* Action item: Pictures are to be left out. Return exactly the lines below from the one with "Open the Vps Hosting category" up to and including the one with "Screen dimensions: 800x766".
^^^^^^^^
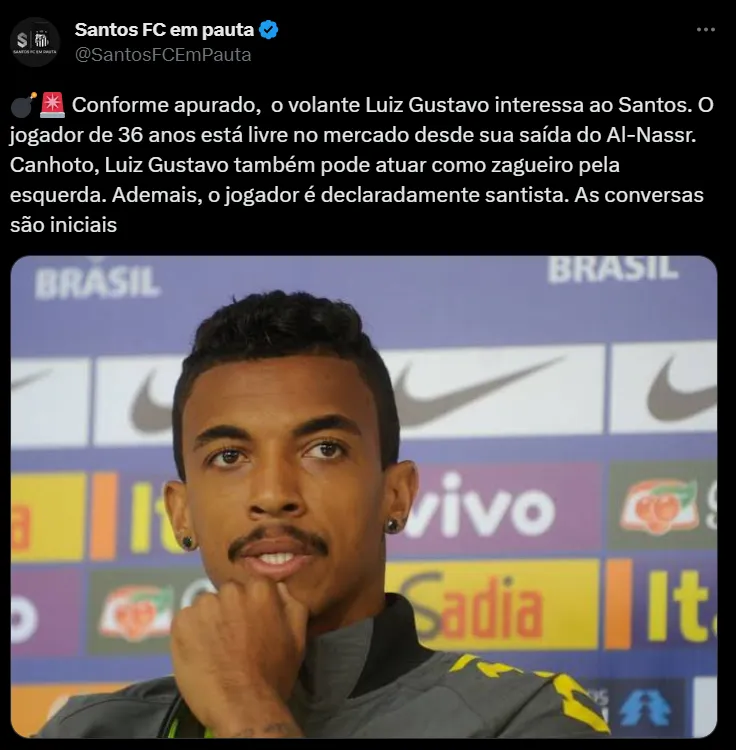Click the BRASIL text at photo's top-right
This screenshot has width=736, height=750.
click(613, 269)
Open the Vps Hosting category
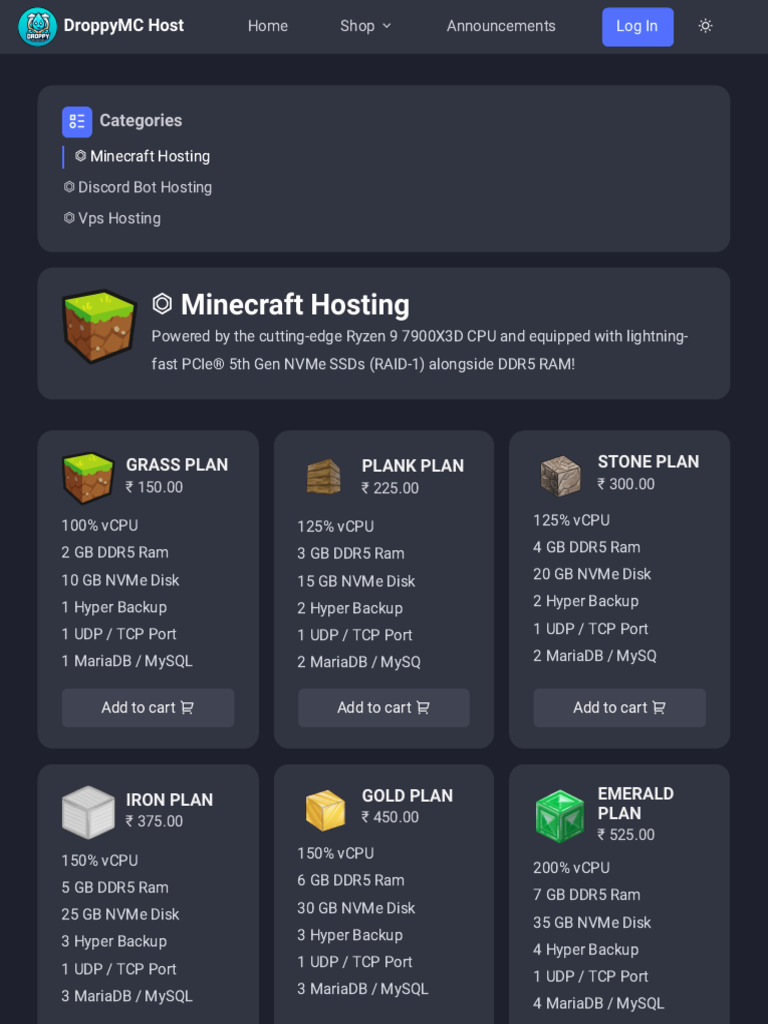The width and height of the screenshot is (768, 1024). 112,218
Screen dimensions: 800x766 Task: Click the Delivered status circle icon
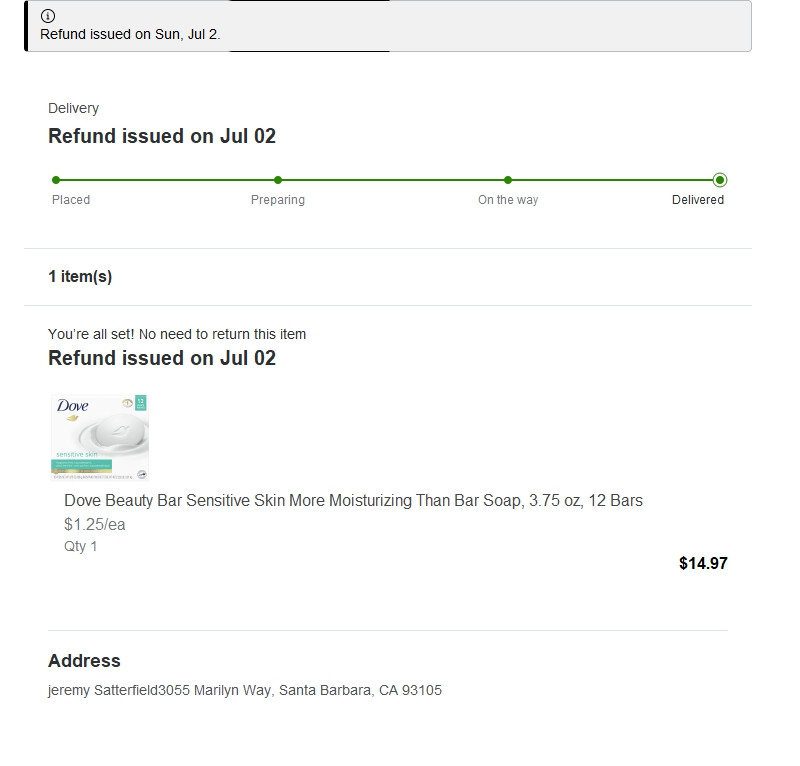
^^^^^^^^
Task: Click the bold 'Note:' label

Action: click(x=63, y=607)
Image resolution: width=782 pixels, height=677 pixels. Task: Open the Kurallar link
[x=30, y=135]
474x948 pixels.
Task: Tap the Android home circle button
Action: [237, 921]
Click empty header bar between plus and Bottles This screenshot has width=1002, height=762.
^^^^^^^^
* Solution for this problem:
Open the Vps Hosting category
The width and height of the screenshot is (768, 1024). 112,218
Screen dimensions: 800x766 Task: Click the Delivered status circle icon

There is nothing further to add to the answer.